The license to test

As one of the first companies in Austria, the Graz Research Center VIRTUAL VEHICLE received the official approval to carry out test drives with autonomous vehicles on public roads. The approval was granted by the Federal Ministry of Transport, Innovation and Technology.

Just at the beginning of May, Europe’s most diverse test lab for autonomous driving was launched. Under the title ‘ALP.Lab’, the VIRTUAL VEHICLE, together with the Styrian research institutes TU Graz and Joanneum Research, as well as the industrial companies AVL List and Magna Steyr, bundles its competences, in order to test automated driving systems on a large scale. ALP.Lab combines virtual and real tests, analyses, simulations and a wide range of private and public test tracks.

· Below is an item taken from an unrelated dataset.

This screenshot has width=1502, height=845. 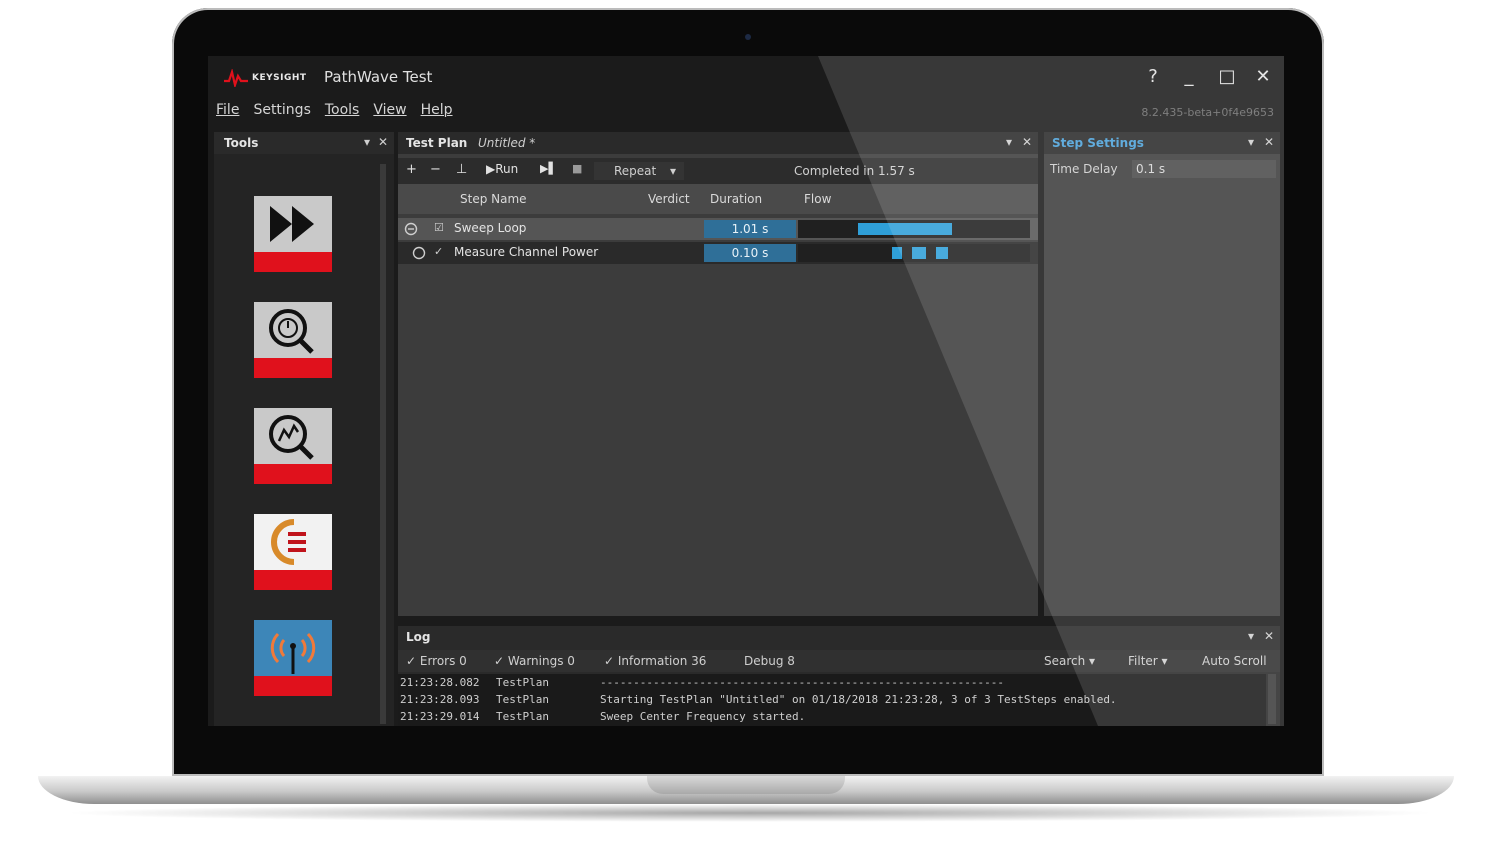 I want to click on tools-scrollbar, so click(x=383, y=444).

To fully utilise ALP.Lab’s test environment, however, a certificate from the Ministry of Transport is necessary, which officially allows to carry out test drives on public roads. The VIRTUAL VEHICLE has now received this certificate as one of the first companies in Austria.

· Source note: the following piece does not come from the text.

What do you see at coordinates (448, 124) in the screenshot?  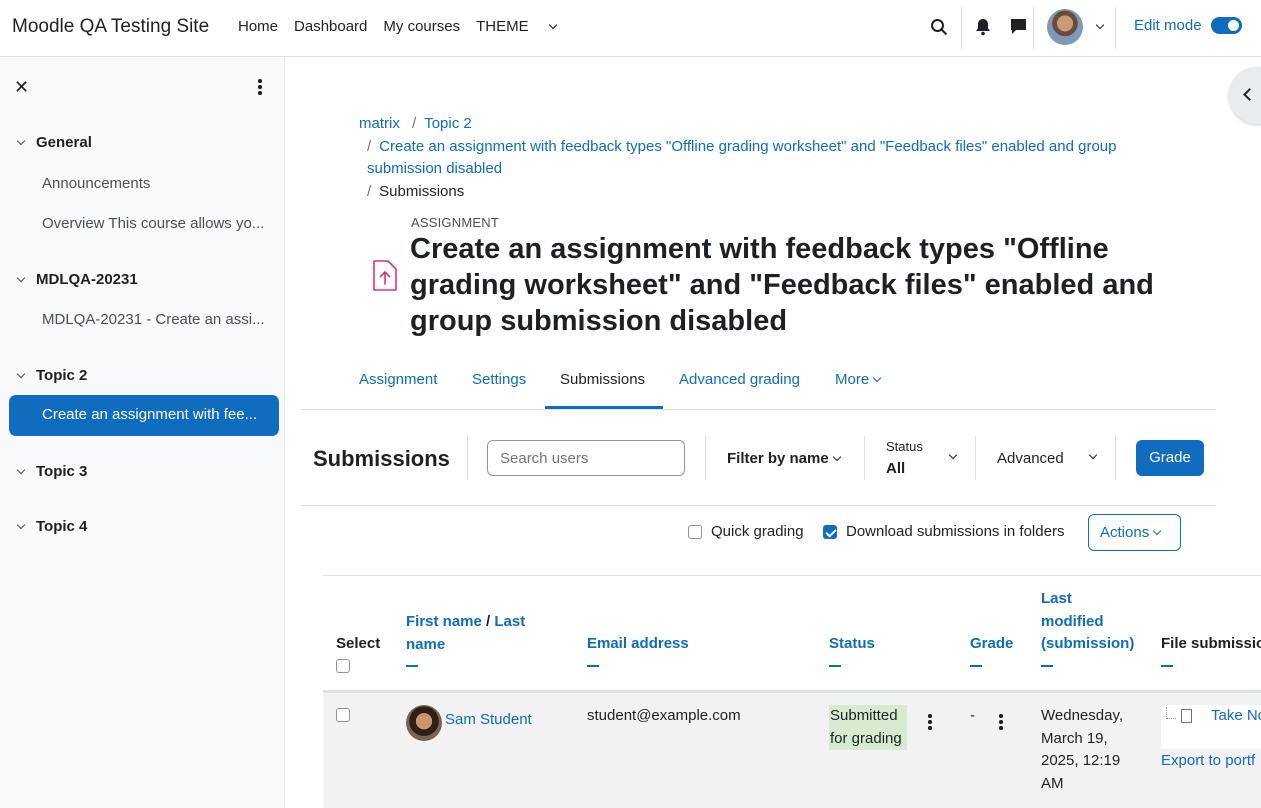 I see `breadcrumb-topic-2: Topic 2` at bounding box center [448, 124].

Deep learning with the vehicle demonstrator

In fact, the certificate only applies to VIRTUAL VEHICLE’s demonstrator car in form of a Ford Mondeo Hybrid. This car is equipped with the latest ‘steer-by-wire’ and ‘brake-by-wire’ systems as well as simple driver assistance functions. Based on this vehicle, VIRTUAL VEHICLE is working on a unique research platform, which is developed in three stages: in the first step, which has already been largely completed, the researchers ensured that electronics are given full access to the vehicle, with the goal of operating the accelerator, brakes and steering by computer alone, creating an “artificial intelligence on wheels”.

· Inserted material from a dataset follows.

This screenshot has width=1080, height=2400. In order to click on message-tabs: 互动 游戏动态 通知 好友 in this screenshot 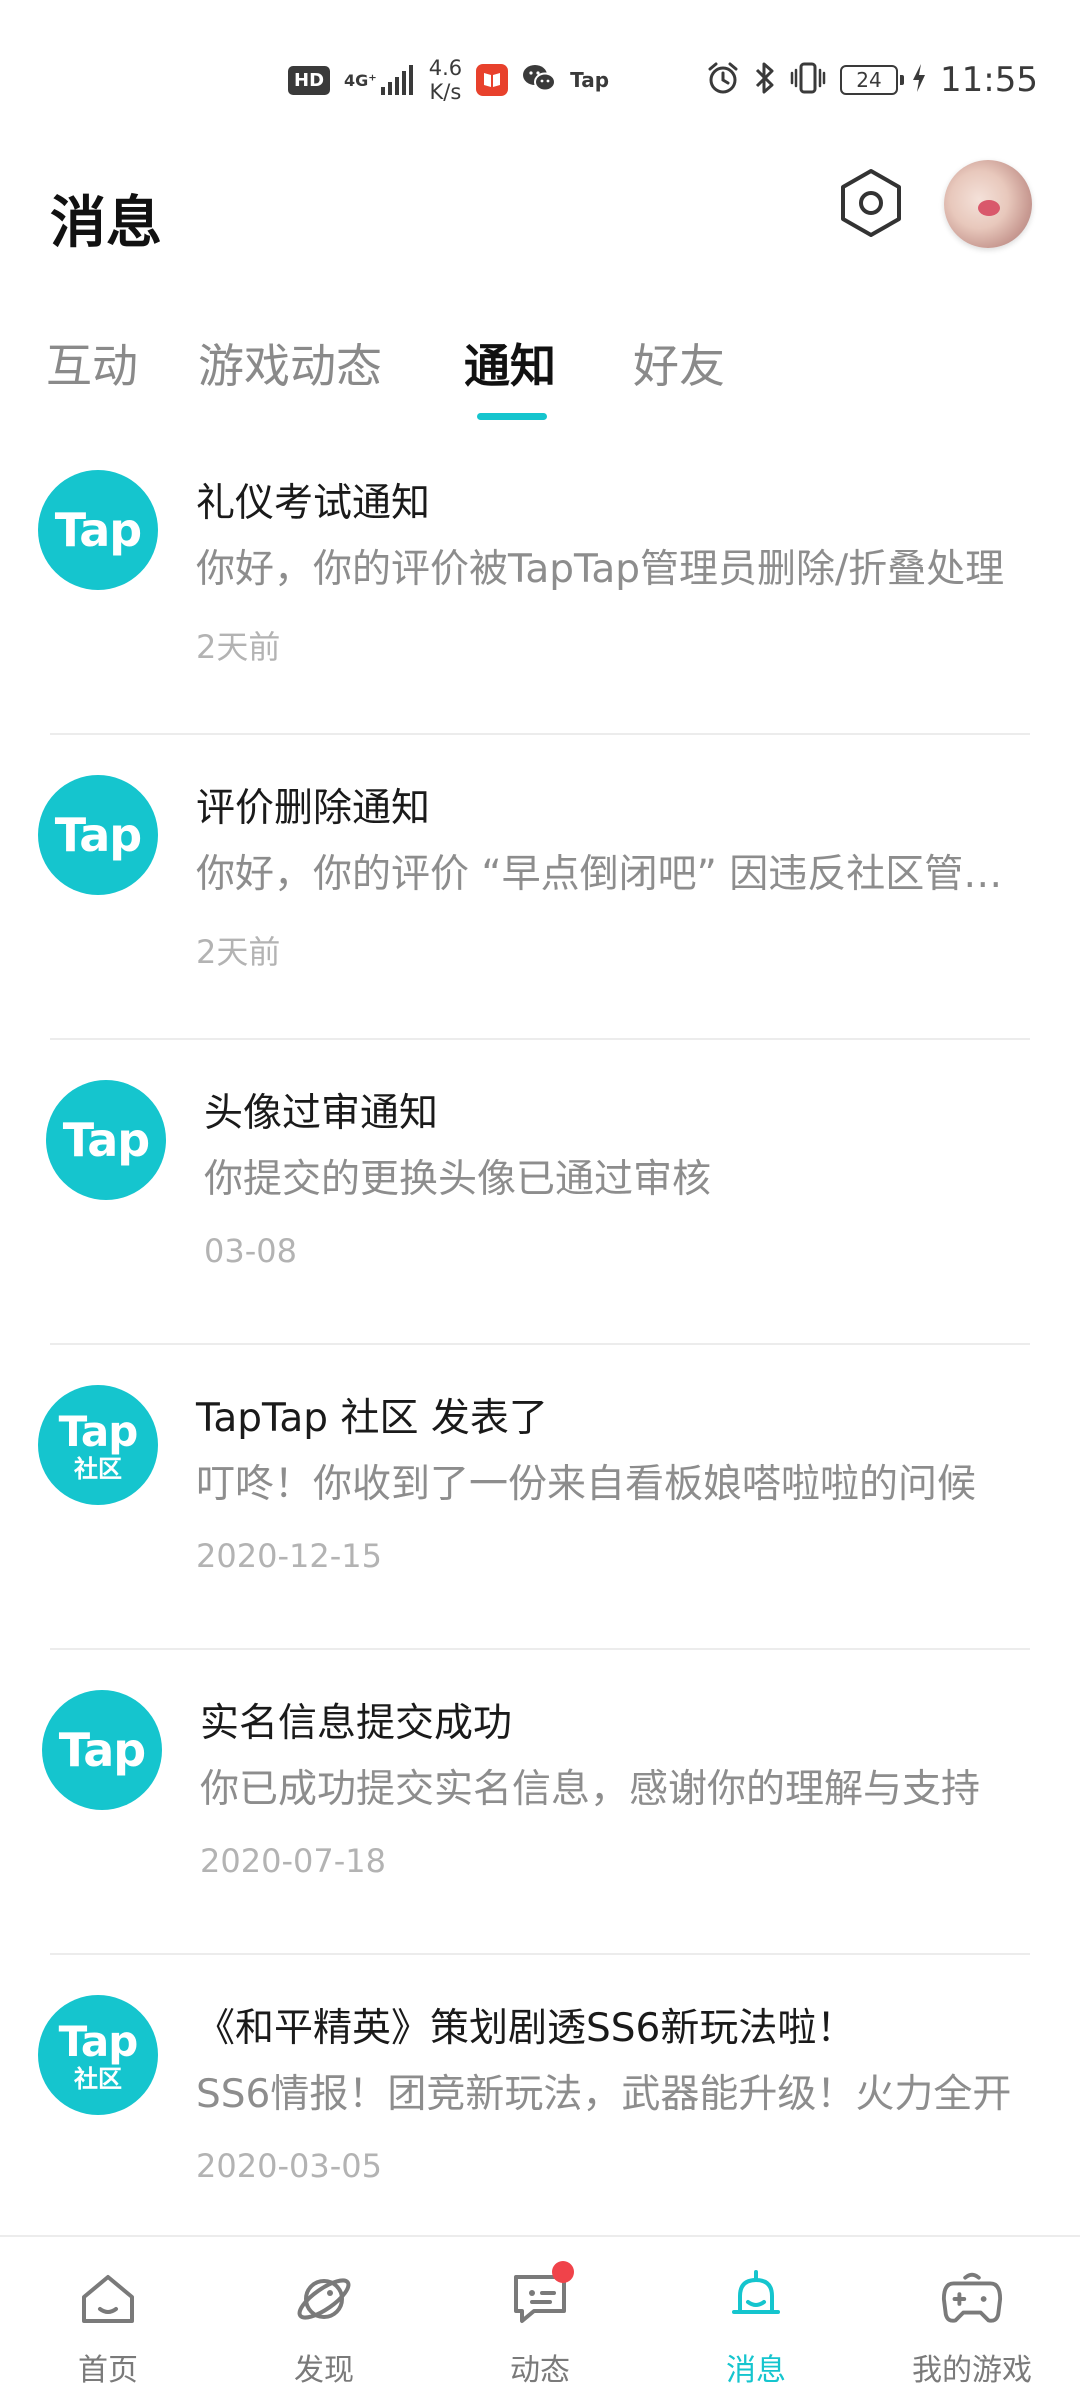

Currently, the Graz researchers are in the second development stage: latest sensors (for example, Lidar, radar, cameras, GPS or Car-2-X-systems) are installed to enable a 360° field survey. At this stage, high-performance multicore computing platforms (such as NVIDIA, Infineon Aurix, and dSPACE) will also be integrated for data analysis and data fusing to prepare the third phase as best as possible.

In the final third stage, autonomous driving functions will be finally implemented. In this context, ‘deep learning’ methods are tested, which means that the car is ‘trained’ until it can follow a road independently.